→ ASSIGNED TASK: Search term "screenshot": copy each line of the data containing it.

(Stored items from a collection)
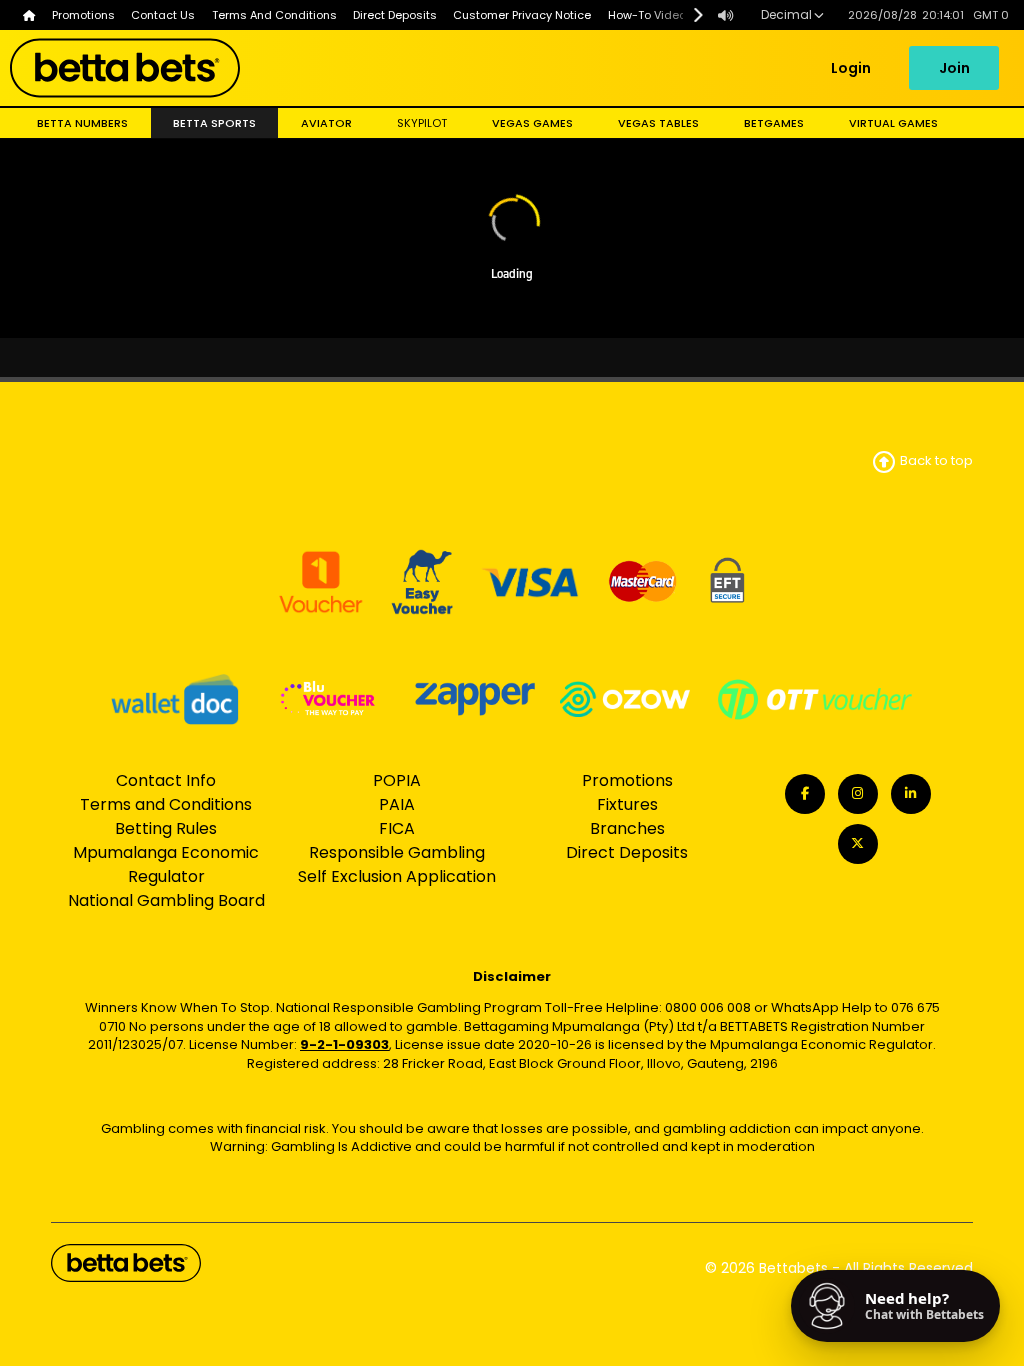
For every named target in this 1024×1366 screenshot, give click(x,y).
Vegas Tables (658, 123)
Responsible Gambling (397, 852)
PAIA (397, 804)
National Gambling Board (166, 900)
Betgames (774, 123)
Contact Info (166, 780)
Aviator (326, 123)
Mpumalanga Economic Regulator (166, 864)
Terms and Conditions (166, 804)
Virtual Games (893, 123)
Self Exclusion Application (397, 876)
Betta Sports (214, 123)
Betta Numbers (82, 123)
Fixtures (627, 804)
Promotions (627, 780)
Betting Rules (166, 828)
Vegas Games (532, 123)
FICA (397, 828)
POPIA (397, 780)
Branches (627, 828)
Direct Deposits (627, 852)
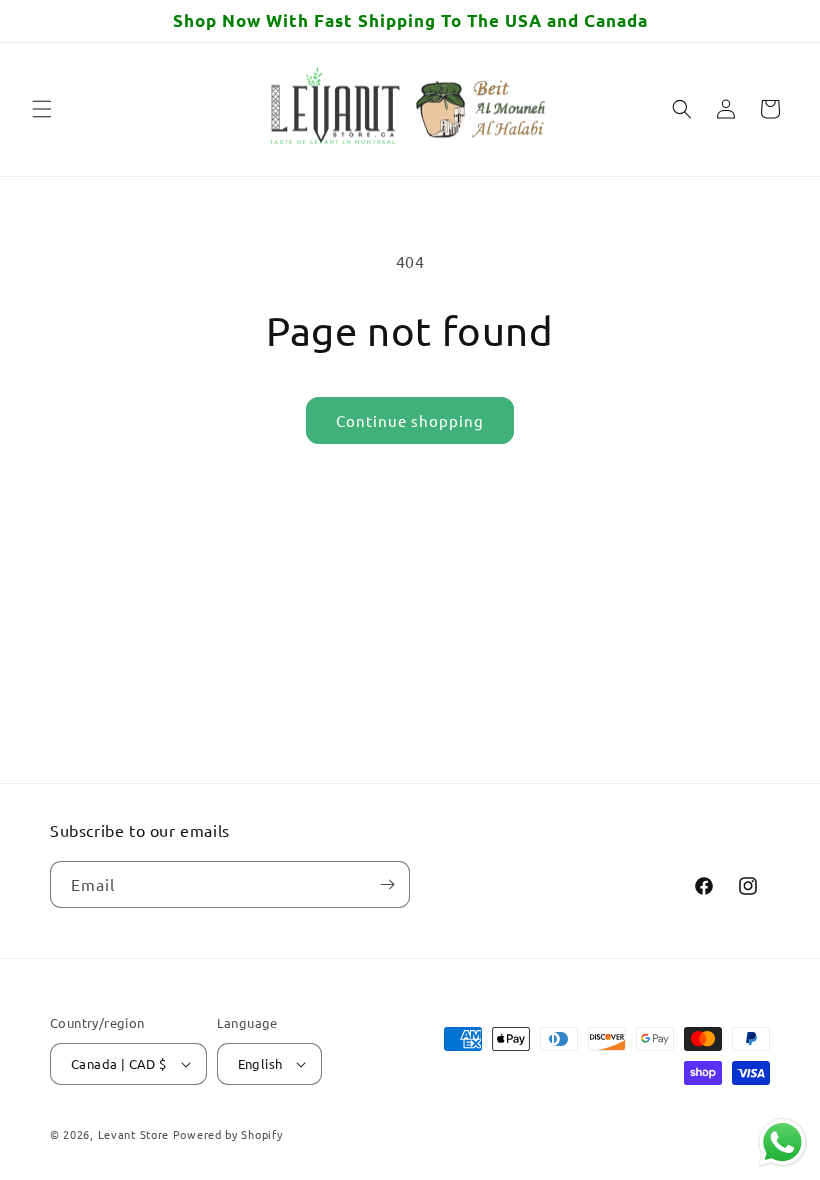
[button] (42, 109)
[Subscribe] (387, 884)
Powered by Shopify (228, 1134)
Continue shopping (410, 420)
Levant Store (133, 1134)
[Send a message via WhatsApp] (782, 1142)
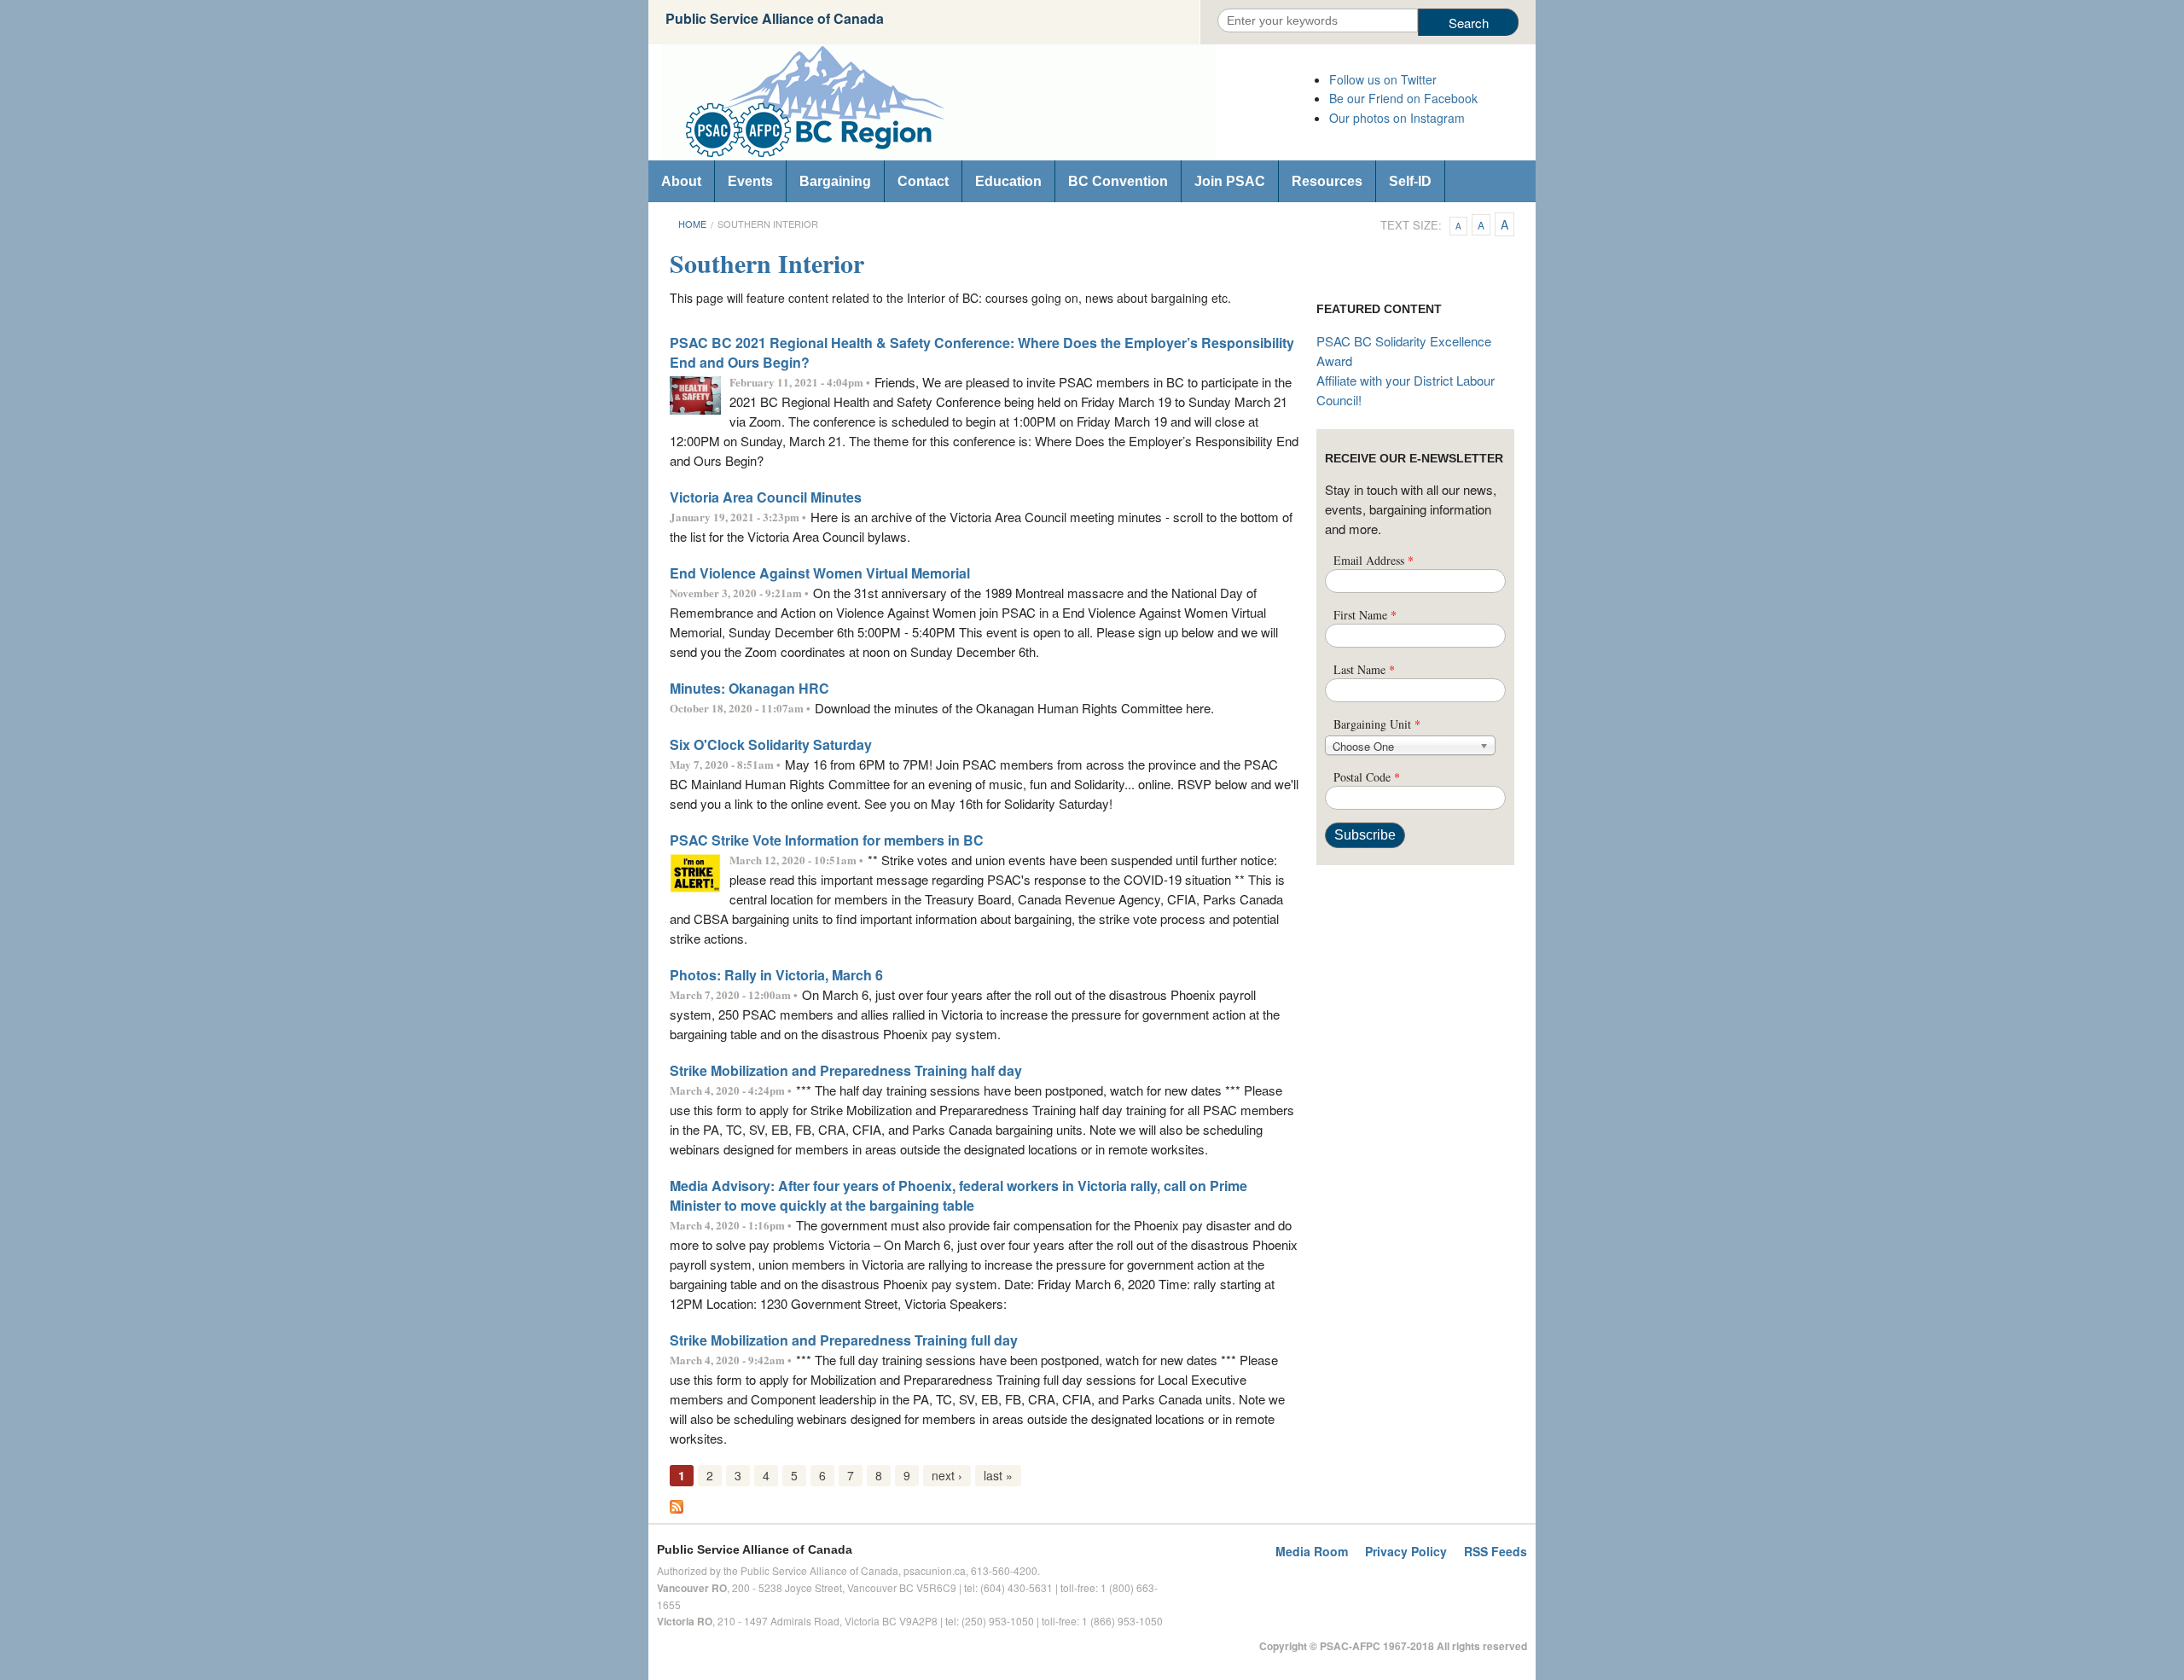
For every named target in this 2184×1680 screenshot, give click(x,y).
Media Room (1311, 1551)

→ TASK RESPONSE:
For every named target in this 1024×1366 screenshot, give click(x,y).
For every named target in this 2184×1680 screenshot, give click(x,y).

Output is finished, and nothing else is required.